• Data for this exercise:
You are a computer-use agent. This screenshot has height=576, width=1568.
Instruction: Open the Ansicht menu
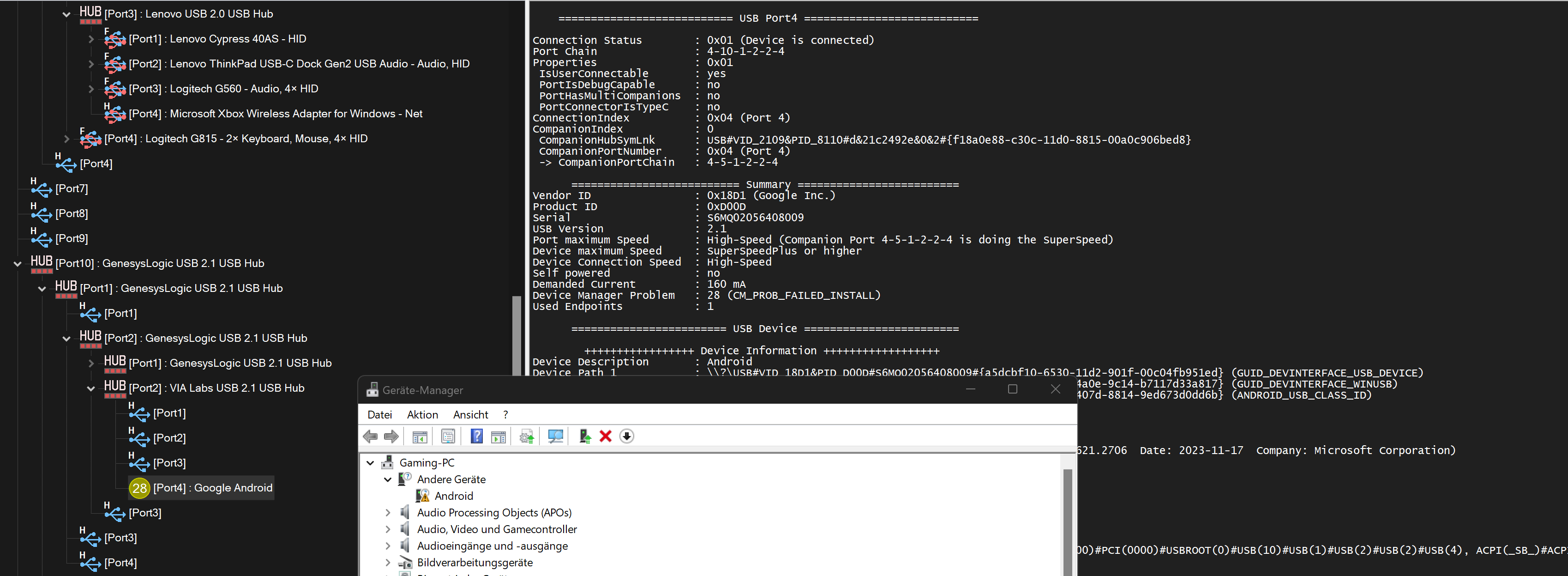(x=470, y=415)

---

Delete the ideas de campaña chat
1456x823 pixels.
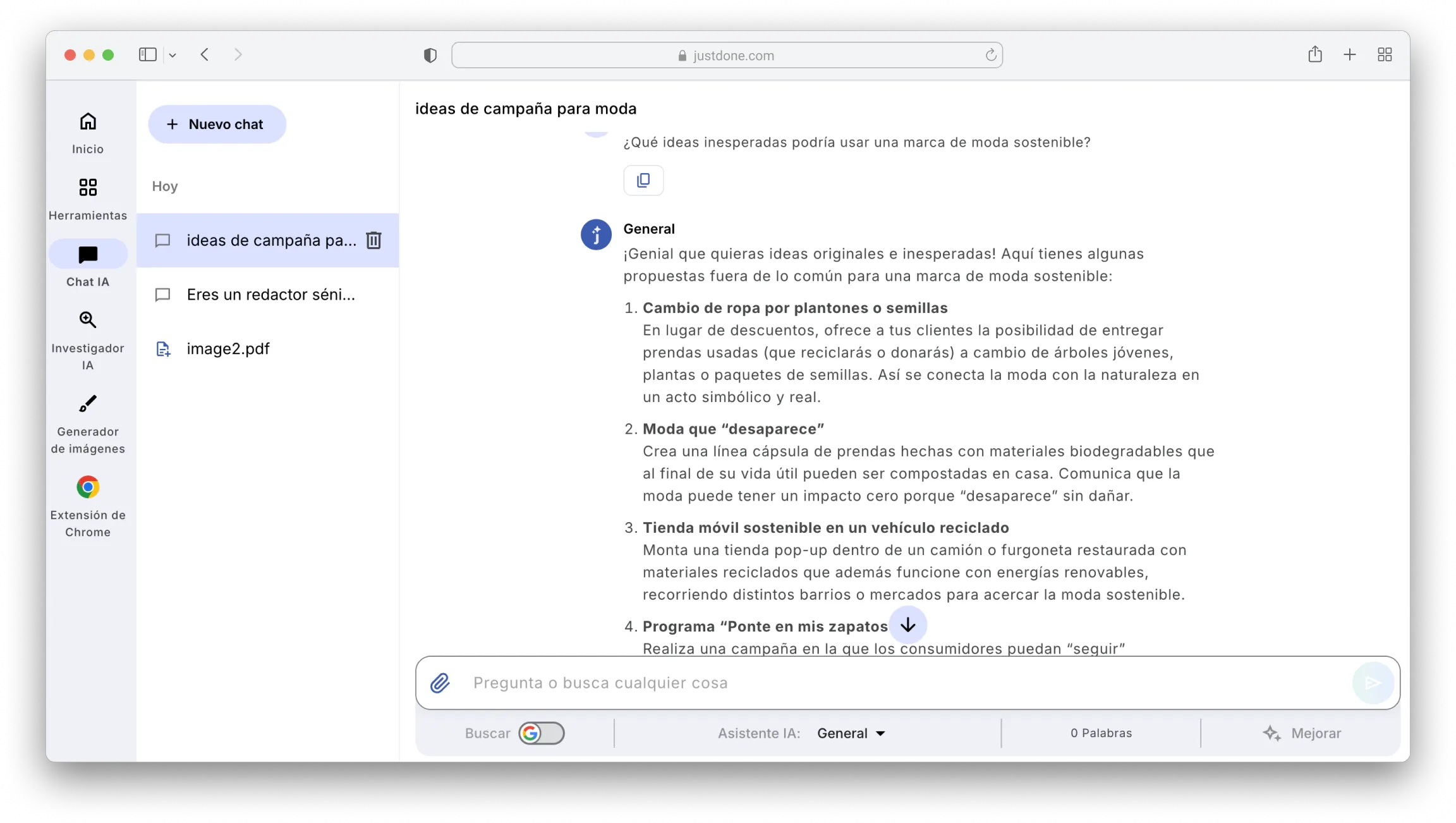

==

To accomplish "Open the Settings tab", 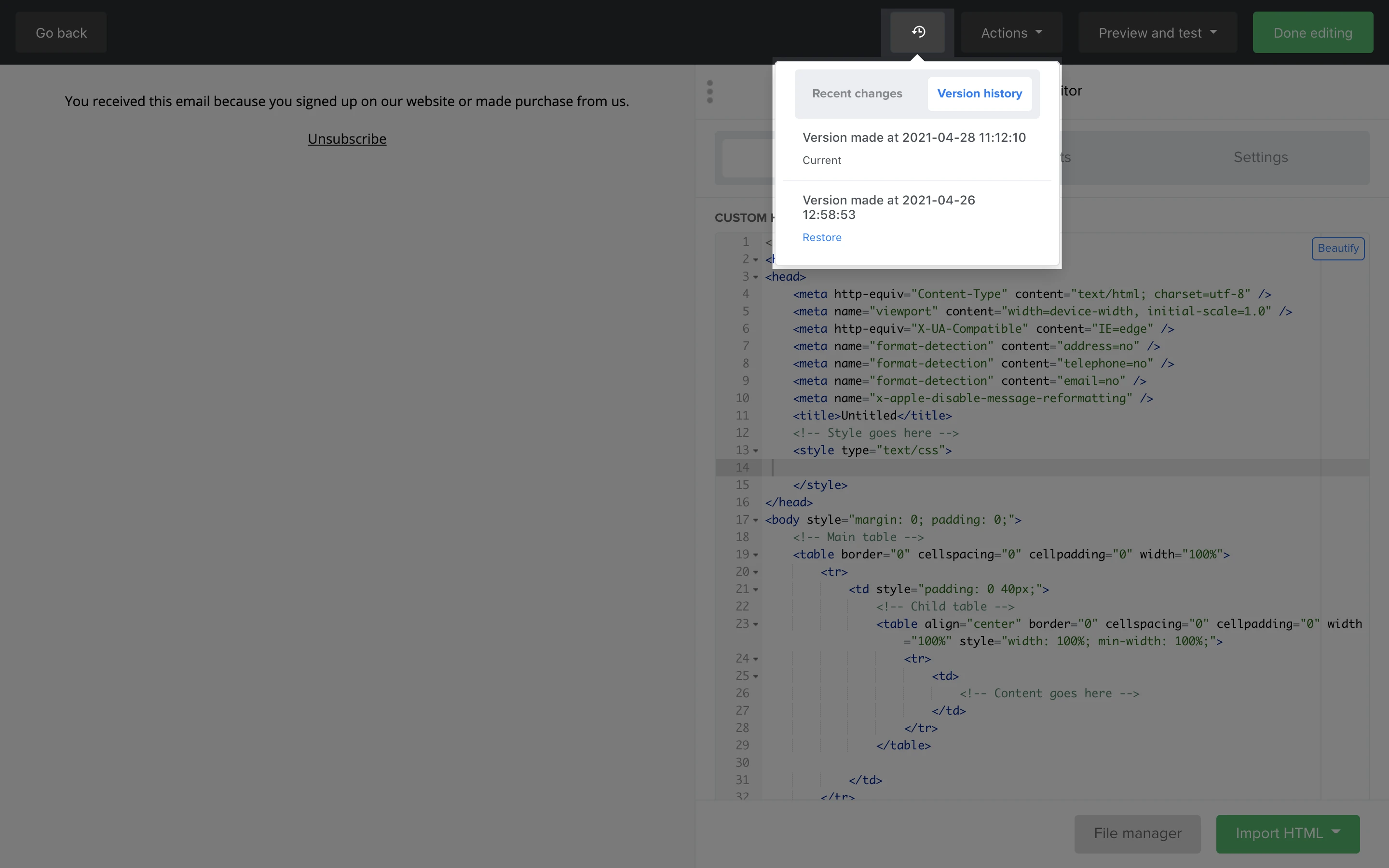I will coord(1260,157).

• Task instructions: From the line that has "Delete the ideas de campaña chat" through the line that has "1456x823 pixels.", copy every line exactly as it appears above, and leave out all others.

• Result:
Delete the ideas de campaña chat
1456x823 pixels.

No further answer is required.